/ 14 February 2022

Time to press the reset button on lobola?

Khulubuse Zuma's Wedding
Family formation is not simply a matter between two individuals who are in love; it instead is framed by culture. (Photo by Khaya Ngwenya/City Press/Gallo Images/Getty Images)

I work for a philanthropic organisation with a strong focus on early childhood development and ensuring that children are still on track by the time they reach school-going age. On track means children experience physiological health, cognitive ability and enjoy loving, attentive and responsive relations with their caregivers. In other words, children require enough stimulation and nutrition and a receptive support system in the form of caring and attentive family members.  

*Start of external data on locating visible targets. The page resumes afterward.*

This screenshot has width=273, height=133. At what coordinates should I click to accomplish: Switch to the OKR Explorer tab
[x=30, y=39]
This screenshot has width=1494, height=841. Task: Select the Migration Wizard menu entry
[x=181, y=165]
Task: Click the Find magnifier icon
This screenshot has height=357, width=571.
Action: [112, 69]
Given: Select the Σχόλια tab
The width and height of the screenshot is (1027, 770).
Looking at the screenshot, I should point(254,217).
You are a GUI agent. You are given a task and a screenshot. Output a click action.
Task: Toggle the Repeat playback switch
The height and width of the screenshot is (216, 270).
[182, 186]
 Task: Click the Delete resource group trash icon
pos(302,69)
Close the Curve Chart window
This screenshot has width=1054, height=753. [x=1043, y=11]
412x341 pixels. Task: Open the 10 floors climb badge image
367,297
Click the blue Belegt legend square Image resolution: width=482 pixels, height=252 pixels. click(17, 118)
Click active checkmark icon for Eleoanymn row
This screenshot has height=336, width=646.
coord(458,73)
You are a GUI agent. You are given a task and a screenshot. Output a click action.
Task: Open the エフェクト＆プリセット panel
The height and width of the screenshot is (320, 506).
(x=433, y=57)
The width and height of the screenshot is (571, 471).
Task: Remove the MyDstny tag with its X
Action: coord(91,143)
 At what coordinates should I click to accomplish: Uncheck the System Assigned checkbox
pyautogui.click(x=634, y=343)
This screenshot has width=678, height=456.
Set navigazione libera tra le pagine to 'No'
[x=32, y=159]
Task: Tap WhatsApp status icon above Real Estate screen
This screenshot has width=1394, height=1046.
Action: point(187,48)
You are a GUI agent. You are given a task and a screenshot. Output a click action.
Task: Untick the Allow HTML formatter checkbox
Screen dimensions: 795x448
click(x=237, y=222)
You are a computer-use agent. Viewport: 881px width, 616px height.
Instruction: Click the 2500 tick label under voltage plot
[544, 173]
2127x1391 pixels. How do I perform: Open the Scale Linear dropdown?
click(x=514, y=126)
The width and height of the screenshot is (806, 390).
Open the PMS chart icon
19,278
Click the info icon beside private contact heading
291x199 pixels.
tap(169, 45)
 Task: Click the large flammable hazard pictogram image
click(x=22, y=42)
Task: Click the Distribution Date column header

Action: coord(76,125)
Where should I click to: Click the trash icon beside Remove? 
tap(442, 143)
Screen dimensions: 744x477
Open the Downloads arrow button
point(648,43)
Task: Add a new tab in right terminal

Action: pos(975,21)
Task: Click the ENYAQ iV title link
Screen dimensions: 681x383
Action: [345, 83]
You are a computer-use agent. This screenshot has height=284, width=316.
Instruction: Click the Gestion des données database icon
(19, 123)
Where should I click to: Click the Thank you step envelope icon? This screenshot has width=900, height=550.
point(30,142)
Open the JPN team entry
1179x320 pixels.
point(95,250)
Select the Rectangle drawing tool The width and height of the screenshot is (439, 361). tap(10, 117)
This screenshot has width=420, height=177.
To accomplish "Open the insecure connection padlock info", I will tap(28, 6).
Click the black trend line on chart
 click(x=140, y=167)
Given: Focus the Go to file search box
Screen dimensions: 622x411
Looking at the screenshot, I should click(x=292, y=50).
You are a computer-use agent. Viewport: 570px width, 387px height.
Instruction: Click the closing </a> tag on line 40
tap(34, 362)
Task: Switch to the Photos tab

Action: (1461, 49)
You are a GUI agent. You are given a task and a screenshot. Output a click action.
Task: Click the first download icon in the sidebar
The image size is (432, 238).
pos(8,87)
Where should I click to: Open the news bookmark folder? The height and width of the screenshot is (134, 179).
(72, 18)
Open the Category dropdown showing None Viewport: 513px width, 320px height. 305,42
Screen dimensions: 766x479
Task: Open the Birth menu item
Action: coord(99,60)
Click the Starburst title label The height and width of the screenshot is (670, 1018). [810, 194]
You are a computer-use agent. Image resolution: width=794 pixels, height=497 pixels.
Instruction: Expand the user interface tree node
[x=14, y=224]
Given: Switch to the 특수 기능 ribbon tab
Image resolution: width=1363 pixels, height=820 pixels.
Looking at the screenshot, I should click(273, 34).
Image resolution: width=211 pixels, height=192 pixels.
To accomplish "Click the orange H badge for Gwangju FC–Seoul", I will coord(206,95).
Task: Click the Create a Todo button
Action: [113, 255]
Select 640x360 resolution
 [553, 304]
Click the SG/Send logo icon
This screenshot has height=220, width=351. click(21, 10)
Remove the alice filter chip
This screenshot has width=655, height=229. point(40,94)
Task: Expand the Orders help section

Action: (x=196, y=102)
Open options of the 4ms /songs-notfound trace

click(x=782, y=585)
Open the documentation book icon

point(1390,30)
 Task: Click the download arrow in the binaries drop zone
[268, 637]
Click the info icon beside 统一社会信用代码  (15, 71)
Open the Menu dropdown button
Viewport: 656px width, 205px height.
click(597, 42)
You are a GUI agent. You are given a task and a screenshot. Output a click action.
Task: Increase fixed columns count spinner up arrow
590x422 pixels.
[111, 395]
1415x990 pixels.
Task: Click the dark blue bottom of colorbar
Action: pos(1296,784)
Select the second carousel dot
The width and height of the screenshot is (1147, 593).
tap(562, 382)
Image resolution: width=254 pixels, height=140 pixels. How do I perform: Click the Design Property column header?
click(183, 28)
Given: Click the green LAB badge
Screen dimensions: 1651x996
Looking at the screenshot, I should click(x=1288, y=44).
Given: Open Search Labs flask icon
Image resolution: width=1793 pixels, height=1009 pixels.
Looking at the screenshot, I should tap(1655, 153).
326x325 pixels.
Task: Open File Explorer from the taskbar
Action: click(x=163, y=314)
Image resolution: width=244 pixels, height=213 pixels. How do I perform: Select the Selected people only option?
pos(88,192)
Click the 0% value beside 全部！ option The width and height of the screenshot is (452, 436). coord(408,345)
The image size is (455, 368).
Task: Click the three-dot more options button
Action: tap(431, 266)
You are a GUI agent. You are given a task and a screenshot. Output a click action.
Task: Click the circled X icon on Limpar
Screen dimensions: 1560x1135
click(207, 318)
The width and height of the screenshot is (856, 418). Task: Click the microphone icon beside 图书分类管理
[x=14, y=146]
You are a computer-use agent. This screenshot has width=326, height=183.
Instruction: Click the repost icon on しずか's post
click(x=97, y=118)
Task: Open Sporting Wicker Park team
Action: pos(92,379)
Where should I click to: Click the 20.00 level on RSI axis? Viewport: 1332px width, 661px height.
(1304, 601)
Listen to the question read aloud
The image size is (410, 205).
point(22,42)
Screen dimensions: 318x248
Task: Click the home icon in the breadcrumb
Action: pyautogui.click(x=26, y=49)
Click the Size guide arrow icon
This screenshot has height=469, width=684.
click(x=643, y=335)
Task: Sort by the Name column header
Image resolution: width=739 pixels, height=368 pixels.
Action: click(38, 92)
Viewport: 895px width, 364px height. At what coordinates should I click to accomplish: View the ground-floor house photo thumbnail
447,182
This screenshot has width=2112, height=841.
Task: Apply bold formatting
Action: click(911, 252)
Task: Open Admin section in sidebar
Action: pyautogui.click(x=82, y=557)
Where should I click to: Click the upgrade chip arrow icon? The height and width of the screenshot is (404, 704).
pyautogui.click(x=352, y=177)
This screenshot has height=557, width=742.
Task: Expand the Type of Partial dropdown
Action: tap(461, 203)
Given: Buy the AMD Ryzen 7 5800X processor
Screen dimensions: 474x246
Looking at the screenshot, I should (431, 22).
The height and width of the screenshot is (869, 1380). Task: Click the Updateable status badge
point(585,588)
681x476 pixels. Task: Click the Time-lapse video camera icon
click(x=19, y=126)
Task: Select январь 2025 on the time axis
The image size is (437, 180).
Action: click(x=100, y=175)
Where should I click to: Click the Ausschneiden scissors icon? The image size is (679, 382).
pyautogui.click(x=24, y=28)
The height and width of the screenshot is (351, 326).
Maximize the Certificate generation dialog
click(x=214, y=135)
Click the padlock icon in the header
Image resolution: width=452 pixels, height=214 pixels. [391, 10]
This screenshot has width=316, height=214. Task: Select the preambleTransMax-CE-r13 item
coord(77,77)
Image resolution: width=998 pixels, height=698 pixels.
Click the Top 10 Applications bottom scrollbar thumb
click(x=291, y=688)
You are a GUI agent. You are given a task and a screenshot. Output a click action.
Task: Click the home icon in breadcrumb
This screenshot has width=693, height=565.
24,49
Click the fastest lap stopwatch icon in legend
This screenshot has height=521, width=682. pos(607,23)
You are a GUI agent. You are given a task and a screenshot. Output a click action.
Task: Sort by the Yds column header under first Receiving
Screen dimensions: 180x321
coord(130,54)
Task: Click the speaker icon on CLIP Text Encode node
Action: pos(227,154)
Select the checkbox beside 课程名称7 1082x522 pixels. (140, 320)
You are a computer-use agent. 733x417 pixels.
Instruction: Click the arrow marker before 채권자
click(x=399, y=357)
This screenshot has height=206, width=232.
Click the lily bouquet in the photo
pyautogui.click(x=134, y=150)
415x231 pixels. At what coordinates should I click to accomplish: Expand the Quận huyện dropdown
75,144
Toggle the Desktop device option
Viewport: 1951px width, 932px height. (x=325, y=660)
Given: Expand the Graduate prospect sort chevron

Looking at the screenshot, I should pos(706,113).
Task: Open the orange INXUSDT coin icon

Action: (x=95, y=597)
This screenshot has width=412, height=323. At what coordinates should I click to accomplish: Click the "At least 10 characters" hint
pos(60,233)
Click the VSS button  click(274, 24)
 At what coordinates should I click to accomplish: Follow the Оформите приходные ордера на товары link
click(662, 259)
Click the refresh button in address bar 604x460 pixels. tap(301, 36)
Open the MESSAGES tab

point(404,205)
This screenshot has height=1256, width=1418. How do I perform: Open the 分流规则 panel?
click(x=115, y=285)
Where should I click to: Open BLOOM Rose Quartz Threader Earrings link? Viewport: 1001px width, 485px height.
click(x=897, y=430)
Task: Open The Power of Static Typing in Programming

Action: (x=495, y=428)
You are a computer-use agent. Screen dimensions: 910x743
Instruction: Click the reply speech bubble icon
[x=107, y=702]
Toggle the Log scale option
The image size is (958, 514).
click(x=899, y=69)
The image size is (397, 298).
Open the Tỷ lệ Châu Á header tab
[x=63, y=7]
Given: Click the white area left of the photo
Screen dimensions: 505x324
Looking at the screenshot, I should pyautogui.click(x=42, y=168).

But family formation is not simply a matter between two individuals who are in love; it instead is framed by culture. There are times when cultures hamper rather than facilitate supportive families for children. 

In his book, From Third World to First, former Singaporean prime minister Lee Kuan Yew reflects that on studying Singapore’s 1980 census, he realised that graduates were not marrying fellow graduates but opting to marry partners who were less educated, mainly at O-levels (the equivalent of matric in Singapore), or stayed unmarried. Yew believed this trend had the potential to impede the maximum benefit of Singaporeans by inhibiting the potential of future generations. 

He believed that, if a child is born to a family structure composed of a parent with an O-level and the other a graduate, the child has less of a chance at achieving academic excellence than a child with two graduate parents. He began to draft and implement policy to undo what he interpreted as a “lopsided marriage and procreation pattern”.

It is not Yew’s reasons that moves me, but that he believed it his responsibility (15 years into independence) to analyse trends in family formation and calibrate those to maximise the possibilities of academic excellence of future generations. Today Singapore is one of the youngest, most successful states in the world, in terms of per capita GDP, competitiveness, standard of living and educational attainment. Singapore is not devoid of serious problems, but its goal of producing strong academic citizens was achieved.  

I am learning from my own experience about how our behaviour may inhibit or promote values that influence the formation of families. I am a Xhosa man, 32 years old and in love with a Xhosa woman, who is 28. We intend to marry. We have no children. I have initiated lobola negotiations, the Nguni term for the tradition where the families of a betrothed couple negotiate how much will be given by the groom to the bride’s family. The use of lobola varies from one family to the next, but the premise is to facilitate relations between the two families. In some families it is used to pay for the wedding, for example.   

The 2021 Quarterly Labour Force Survey estimated that of the 10.3 million youth aged 25 to 34, 3.3 million individuals were not economically active. It further estimated three million young people were unemployed. According to the StatsSA Marginalised Group Indicator Report 2019, black African youth aged 25 and 34 constitute 80% of the total youth population. Just below half (3.75 million) are employed, 2.45 million are unemployed and 2.29 million are not economically active.

This data shows just less than 50% earn a steady income — a prerequisite for the groom to be able to pay lobola. I am fortunate because I have a hope that I can meet the demands of my partner’s family negotiators. I am one of the lucky South African youth to have been employed over a long, uninterrupted period.   

What of those aged 25 to 34, who are from lobola practising families who have not been as lucky as me; are they not falling in love, are they not yearning to form families? With record numbers of unemployment, should we not reflect on how our behaviour (through cultures and customs) inhibit or promote the formation of families? Are we maximising the possibilities for the establishment of loving connections for children?

From what we learn in Lee’s autobiography, does a practice like lobola help family formation or does it make it exclusive to those who can afford it?  

My aim is not to bash customs and traditions but rather to ask under what circumstances do we press the reset button and audit how well customs and traditions facilitate progress for us who are subjected to them?